╔══

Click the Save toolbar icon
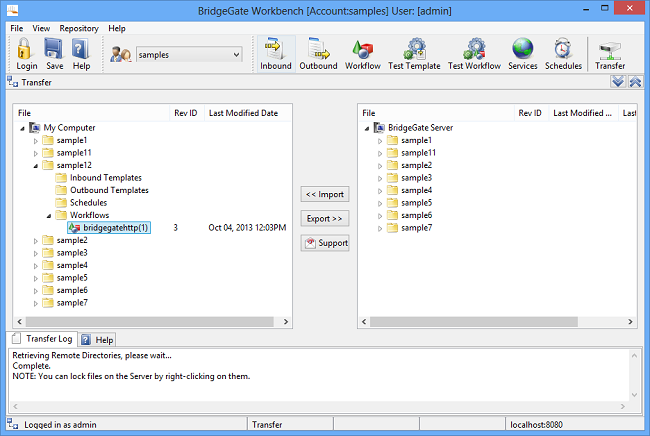The height and width of the screenshot is (436, 650). pos(54,54)
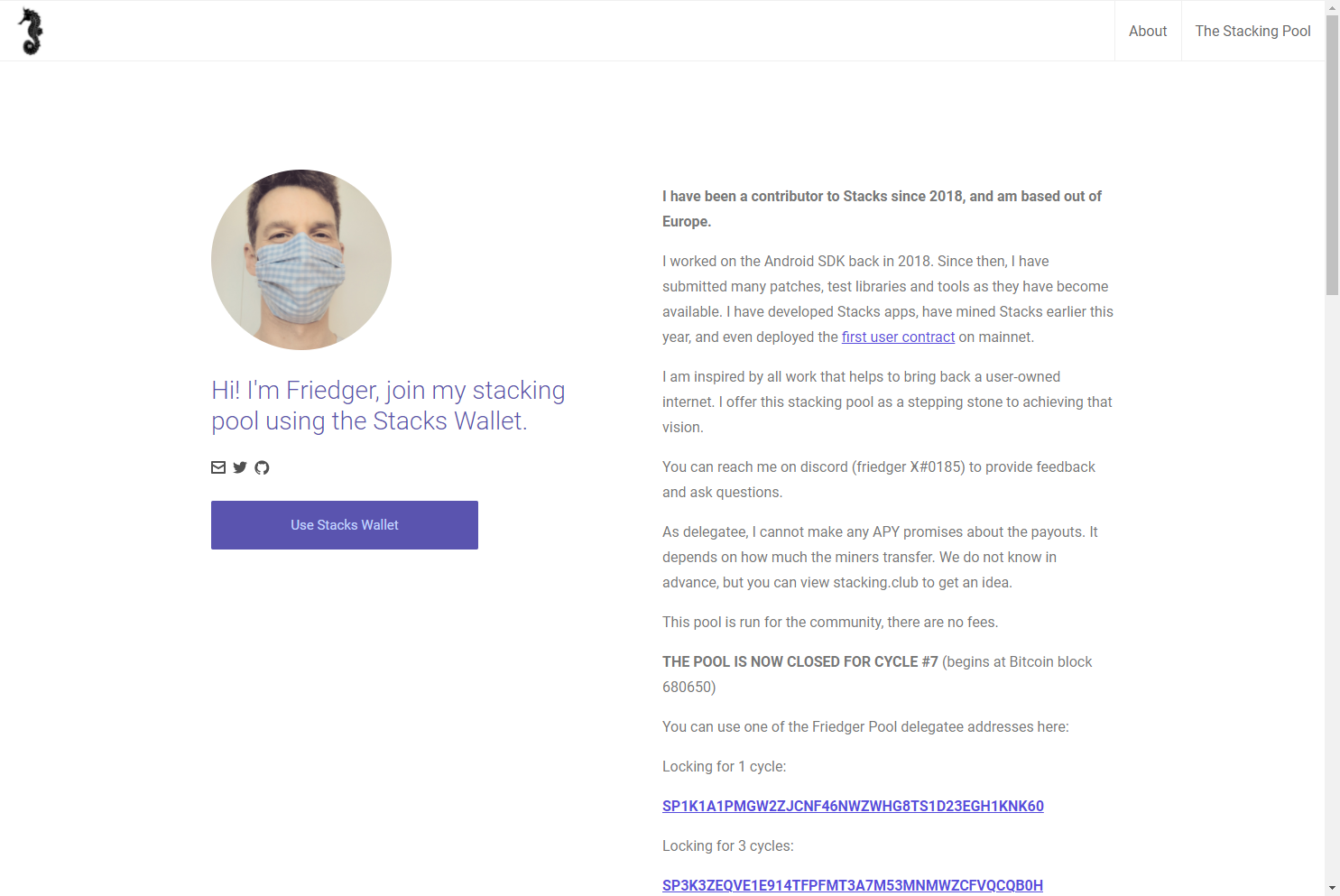
Task: Click the 'Locking for 1 cycle' label
Action: (x=724, y=766)
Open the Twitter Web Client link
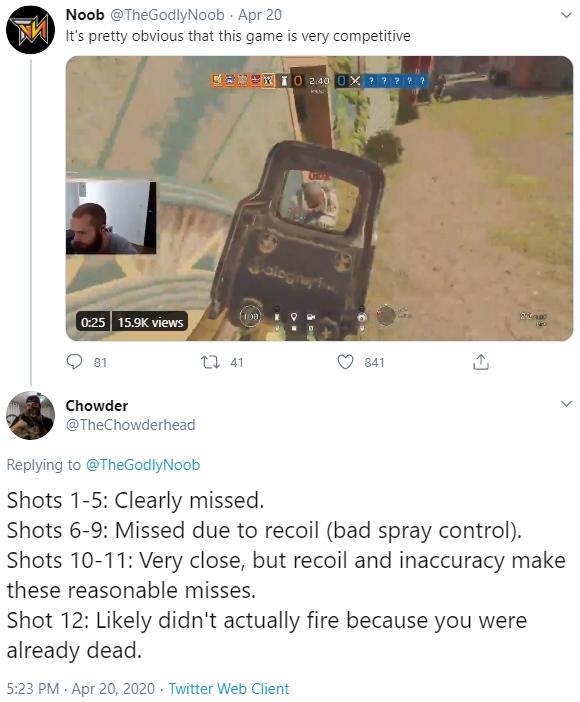 [229, 689]
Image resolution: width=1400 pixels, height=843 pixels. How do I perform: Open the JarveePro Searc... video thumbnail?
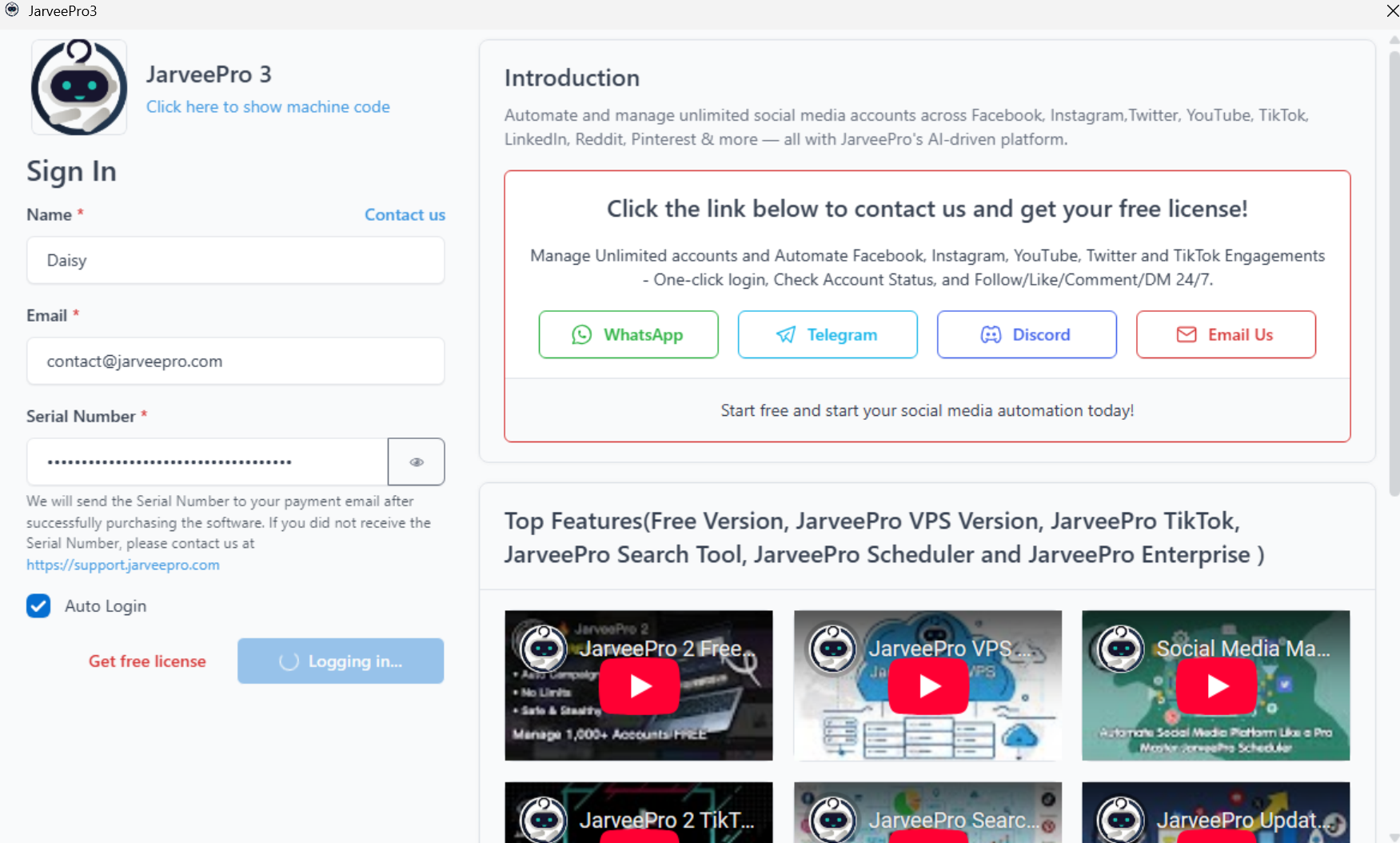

╚══

Your instructions :: Copy every line of the records exactly as it is written, but not the pictures.

Result of this exercise ::
Click the Save toolbar icon
The height and width of the screenshot is (436, 650). pos(54,54)
Task: Click the 'Locking for 1 cycle' label
Action: (x=724, y=766)
Open the Twitter Web Client link
 [229, 689]
Image resolution: width=1400 pixels, height=843 pixels. How do I perform: Open the JarveePro Searc... video thumbnail?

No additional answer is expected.